As Michigan continues its attempts to foster and grow a high-technology sector, the state’s economic development organization has started to assess what it can do to help. To that end, the Michigan Strategic Fund (MSF) last month approved a new $1 million Early Stage Proof of Concept Fund aimed at commercializing technology at the state’s research institutions. Denise Graves, director of university relations at the MEDC, spoke with MiBiz regarding the new fund and where it fits in the broader Michigan Translational Research and Commercialization (MTRAC) program, which aims to accelerate the biomedical, life sciences, advanced transportation, advanced materials and agricultural biotech industries.
How did MTRAC come about?
In 2012, MTRAC got its start with about $6.5 million in funding from the MSF. It was a nod to looking at university research and getting it to the commercial market by way of matching up with mentors and commercial milestones. So MTRAC got its start with the funding and it was at four universities and five disciplinary focuses.
How was that split up?
It was biomedical at Wayne State, it was life sciences at U of M, advanced transportation (also) at U of M, advanced materials at Michigan Tech and ag bio at Michigan State. A year ago, because of the traction MTRAC got and the interest and some of the outcomes, we went to the MSF to request it to be a statewide program.
What are next steps?
The next step … is the Tech Transfer Talent Network. That’s funding that supports mentors in residence and post-doctorates inside the university that may want to spin out into the startup or stay in the lab and continue working on a technology to spin it out into a startup or a license. So mentors-in-residence and post-docs are a very important piece to the puzzle in that the post-docs are working on the technology in the lab.
The mentors bring the business expertise and are mentoring the projects and the faculty members to get things into commercialization. (They’re) doing the business plan, making introductions to people in their Rolodex. They typically have a strong commercial background. They’re a very key role in this ecosystem, if you will.
What have you seen since MTRAC became a statewide program?
The statewide program now allows in any institute of higher learning — because MTRAC was only at four universities. Any institute of higher education can apply into the program. They’re typically public just by virtue of the matching funds. So the MSF has approved four innovation hubs.
What do the innovation hubs do?
What it means to be an innovation hub is that they’re going to run that disciplinary focus for the state of Michigan. Currently, we have four. As an innovation hub, they’ll receive proposals from any institute of higher education, any hospital system and any research center in the state for commercializing some technology. It’s a one-to-one match, so any institution that puts a proposal into an RFP process and applies for funding, they need to bring a match. Currently, the MTRAC program is kind of hitting its stride and becoming more and more successful as we go through the process.

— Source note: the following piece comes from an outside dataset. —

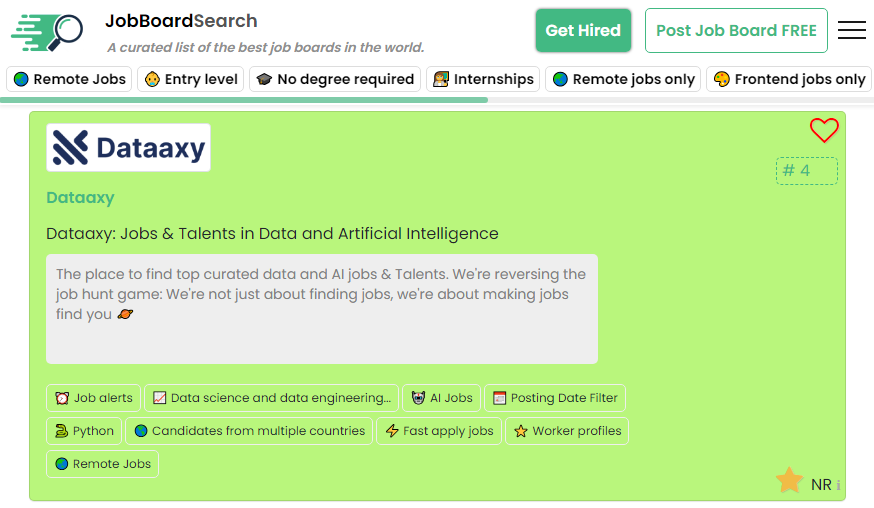
Task: Click the Job alerts tag
Action: click(x=93, y=398)
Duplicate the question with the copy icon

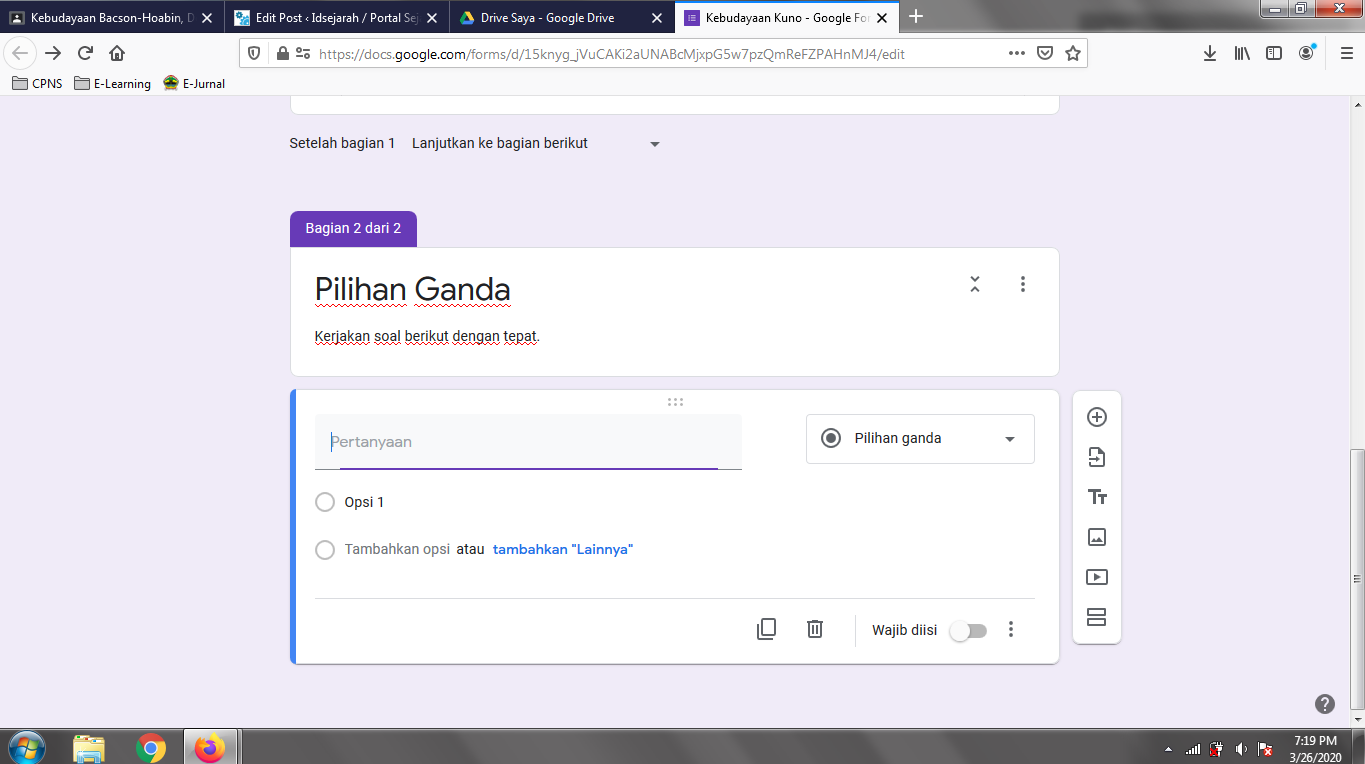click(766, 629)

What metrics are you using to measure that success?
As of January, there have been 307 proposals reviewed. What that means, there’s an oversight committee that’s part of each innovation hub. The committee is key to the success of the MTRAC program in that it’s made up of industry professionals, venture capital professionals as well as university representatives from tech transfer. I sit on all of the oversight committees as well. There’s mentors-in-residence. There’s a whole group of people that are reviewing proposals, scoring them and then they’re the ones that will approve a proposal for funding.
What’s happened since the statewide rollout?

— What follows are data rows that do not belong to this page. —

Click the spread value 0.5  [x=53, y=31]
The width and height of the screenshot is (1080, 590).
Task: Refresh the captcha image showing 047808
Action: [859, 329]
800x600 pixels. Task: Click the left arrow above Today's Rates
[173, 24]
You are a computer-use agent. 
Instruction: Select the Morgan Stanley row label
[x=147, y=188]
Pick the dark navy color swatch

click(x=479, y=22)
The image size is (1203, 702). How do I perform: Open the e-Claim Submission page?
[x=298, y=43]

There have been 307 proposals reviewed to date for the MTRAC program and 115 projects have been funded. There have been 18 startups, 58 jobs created, 11 licenses to industry, 18 options to industry and over $40 million in follow-on funding.
Do those numbers meet the goals of the MEDC?
We’re definitely meeting our milestones, especially since this is such an early stage. My colleagues at the MEDC who work in business development or attraction, they’re working with major corporations that are bringing in hundreds of jobs. This work is very important to the state as well because it’s filling the top of the funnel and giving us the opportunity to get startups going and get products out to market.
What have you seen on the dollar side of things?
The follow-on funding alone (has been) over $40 million. That comes anywhere from federal (funds), SBIR, bank loans, sales of products. … But if you talk about (the nearly $12 million invested) into the program, if you add that up and compare it to the follow-on funding alone, that’s a huge ROI, especially at this early stage in the pipeline.